Vor inzwischen fast 17 Jahren kam ich als damals 14-Jährige in den Genuss eines ganzen Tages Sexualkunde.

Der Unterricht fand außerhalb der Schule mit einem uns völlig fremden, männlichen „Sexperten“ statt. Es war keine einzige uns vertraute Personen zugegen. Nur wir Schüler und dieser Mann. Die Intention war, dass wir mit jemand Fremdem freier reden könnten als mit Lehrpersonen.

Angefangen hat der „Unterricht“ mit sehr intimen Fragen (angeblich zu Forschungszwecken) wie:

„Hast du schon mit Zunge geküsst?“
„Hast du schonmal masturbiert?“
„Hast du schonmal einen Dildo oder Vibrator benutzt?“
„Hast du schonmal mit Jemandem Petting gemacht?“
„Hattest du schon einen Orgasmus?“
„Hattest du schon Sex?“

Diese konnten mit
1) Ja
2) Nein
3) Geht euch nichts an
beantwortet werden.

Wie ihr euch denken könnt, wurde dem Alter entsprechend natürlich jede Antwort 3 sofort als Ja interpretiert. Das war schonmal sehr unangenehm. Und ich glaube auch, dass viele (gerade die Mädels) bei den meisten Fragen aus Scham unehrlich geantwortet haben.

Weiter ging es dann mit den praktischen Grundlagen. Wie man eine Vagina „feucht“ bekommt oder einen Penis zum erigieren. Alles gezeigt anhand von Dildos und lebensechten Nachbildungen. Untermalt von anschaulichen „Praxisbeispielen“ aus dem Erfahrungsschatz unseres „Lehrers“…

Dann kamen wir in den Genuss eines meiner Meinung nach pornografischen Zeichentrickfilms. Wer es sich antun will suche auf YouTube nach „Sex – eine Gebrauchsanweisung für Jugendliche“. (Warnung: sehr schrill und bunt)

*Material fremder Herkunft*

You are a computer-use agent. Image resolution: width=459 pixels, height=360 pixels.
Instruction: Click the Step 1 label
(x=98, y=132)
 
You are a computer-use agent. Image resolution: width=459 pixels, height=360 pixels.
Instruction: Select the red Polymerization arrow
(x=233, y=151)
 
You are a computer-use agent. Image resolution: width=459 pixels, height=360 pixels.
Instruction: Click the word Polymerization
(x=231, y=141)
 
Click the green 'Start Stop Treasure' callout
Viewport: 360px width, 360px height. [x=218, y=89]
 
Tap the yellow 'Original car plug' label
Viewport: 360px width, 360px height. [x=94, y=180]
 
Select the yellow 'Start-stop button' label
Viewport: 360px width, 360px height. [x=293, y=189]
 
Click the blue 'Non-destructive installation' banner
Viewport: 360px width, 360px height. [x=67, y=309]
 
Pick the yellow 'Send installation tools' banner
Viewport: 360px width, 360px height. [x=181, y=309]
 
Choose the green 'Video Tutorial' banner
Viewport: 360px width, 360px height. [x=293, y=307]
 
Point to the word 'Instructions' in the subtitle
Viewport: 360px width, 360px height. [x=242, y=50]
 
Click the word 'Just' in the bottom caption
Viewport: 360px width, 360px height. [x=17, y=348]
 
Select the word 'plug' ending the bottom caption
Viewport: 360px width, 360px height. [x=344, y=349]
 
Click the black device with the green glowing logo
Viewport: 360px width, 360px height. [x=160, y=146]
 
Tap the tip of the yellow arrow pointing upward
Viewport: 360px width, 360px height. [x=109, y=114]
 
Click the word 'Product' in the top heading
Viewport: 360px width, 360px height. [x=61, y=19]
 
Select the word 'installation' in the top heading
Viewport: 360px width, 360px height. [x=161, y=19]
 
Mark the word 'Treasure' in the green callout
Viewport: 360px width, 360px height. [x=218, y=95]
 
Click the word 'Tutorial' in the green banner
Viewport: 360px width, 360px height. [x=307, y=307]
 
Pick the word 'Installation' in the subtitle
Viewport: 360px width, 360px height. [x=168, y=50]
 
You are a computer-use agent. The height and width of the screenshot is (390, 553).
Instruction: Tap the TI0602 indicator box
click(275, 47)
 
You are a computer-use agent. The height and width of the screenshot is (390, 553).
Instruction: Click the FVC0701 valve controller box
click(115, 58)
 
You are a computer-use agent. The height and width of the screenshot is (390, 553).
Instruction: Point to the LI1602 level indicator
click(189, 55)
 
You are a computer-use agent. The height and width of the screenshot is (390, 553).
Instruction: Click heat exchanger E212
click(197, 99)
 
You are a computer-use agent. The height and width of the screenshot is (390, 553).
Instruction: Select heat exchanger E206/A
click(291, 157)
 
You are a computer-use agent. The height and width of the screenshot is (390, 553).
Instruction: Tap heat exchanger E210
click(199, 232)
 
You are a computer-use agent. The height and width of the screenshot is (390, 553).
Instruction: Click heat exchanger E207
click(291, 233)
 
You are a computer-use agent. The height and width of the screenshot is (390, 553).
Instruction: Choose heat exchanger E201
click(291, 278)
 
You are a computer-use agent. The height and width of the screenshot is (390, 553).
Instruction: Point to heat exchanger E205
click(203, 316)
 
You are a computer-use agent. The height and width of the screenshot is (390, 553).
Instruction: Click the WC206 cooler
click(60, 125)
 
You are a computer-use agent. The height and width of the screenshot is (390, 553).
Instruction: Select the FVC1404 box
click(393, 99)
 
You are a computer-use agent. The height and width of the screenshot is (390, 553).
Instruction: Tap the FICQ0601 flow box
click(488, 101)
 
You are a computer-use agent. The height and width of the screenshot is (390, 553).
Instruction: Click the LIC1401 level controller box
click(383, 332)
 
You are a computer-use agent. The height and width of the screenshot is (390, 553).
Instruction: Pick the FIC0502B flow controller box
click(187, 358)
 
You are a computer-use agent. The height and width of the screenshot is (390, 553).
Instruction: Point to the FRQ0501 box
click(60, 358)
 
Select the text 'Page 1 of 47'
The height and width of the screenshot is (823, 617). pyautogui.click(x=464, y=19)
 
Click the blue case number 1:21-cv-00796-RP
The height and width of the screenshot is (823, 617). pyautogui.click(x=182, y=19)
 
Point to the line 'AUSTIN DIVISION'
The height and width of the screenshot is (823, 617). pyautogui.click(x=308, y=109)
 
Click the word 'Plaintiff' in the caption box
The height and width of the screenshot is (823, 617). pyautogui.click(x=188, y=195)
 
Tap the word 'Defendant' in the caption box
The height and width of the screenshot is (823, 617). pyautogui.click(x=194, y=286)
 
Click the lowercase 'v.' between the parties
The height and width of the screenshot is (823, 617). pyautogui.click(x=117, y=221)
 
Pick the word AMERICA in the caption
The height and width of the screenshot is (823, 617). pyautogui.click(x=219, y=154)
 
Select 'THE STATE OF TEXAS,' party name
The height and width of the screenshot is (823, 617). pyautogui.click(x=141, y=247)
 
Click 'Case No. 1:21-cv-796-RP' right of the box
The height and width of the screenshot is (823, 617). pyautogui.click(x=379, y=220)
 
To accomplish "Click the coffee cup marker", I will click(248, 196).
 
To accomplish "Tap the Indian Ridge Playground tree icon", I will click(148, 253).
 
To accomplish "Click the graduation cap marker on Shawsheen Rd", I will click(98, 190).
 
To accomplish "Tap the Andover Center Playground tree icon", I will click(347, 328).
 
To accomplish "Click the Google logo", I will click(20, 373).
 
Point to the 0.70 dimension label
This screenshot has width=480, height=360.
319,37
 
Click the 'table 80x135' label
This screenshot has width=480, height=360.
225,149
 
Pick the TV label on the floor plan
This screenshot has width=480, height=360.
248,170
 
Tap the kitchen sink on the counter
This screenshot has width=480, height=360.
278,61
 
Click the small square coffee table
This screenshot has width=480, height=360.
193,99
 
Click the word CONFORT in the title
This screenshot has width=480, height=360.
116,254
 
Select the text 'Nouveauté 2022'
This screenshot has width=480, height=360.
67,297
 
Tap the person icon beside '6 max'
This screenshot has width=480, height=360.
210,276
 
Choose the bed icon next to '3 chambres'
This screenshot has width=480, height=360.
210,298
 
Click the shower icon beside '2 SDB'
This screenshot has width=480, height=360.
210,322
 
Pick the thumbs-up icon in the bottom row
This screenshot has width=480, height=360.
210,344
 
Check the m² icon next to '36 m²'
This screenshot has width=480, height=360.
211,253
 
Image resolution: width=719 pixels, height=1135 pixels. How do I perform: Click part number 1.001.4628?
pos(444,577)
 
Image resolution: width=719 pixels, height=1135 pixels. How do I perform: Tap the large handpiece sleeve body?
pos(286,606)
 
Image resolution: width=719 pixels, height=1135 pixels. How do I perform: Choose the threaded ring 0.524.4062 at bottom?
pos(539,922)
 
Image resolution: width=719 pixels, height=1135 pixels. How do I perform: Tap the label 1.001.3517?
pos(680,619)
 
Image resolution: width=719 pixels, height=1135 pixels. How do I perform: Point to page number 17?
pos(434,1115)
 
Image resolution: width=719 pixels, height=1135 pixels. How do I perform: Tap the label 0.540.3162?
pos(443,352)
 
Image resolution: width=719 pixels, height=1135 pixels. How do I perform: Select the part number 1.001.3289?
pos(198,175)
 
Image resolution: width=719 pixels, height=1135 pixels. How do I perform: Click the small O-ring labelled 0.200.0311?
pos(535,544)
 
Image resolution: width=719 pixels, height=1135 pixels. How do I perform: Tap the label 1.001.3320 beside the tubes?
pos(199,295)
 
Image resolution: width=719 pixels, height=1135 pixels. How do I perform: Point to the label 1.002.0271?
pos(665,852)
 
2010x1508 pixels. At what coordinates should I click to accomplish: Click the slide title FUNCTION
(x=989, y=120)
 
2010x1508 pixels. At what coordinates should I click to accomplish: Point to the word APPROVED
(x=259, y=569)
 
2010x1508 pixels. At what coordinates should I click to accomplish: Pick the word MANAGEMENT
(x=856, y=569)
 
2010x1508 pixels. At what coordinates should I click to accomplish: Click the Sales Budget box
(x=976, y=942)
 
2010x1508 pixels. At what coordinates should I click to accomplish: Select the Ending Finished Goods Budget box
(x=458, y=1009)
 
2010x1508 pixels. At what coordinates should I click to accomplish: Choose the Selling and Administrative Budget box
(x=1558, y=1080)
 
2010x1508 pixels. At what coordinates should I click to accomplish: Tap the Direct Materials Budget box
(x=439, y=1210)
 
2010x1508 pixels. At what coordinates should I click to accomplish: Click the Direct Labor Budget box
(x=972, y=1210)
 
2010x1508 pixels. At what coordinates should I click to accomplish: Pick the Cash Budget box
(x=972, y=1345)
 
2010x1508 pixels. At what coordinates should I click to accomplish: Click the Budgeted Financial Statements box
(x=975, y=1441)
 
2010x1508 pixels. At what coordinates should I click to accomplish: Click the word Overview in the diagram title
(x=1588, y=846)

Sie haben zwar versucht, darin möglichst alle Themen anzusprechen (Selbstbestimmung, Vorspiel, Verhütung), aber ganz ehrlich:

Das habe ich damals alles gar nicht wirklich mitbekommen.

Ich war 14, durch meine Eltern längst aufgeklärt und wusste, wie der Hase läuft.
Aber dieser Film war das erste mal, dass ich eine so bildliche Darstellung gesehen hab. Das meiste Gerede im Hintergrund habe ich gar nicht wirklich wahrgenommen, weil ich von den visuellen Informationen einfach total überfordert war.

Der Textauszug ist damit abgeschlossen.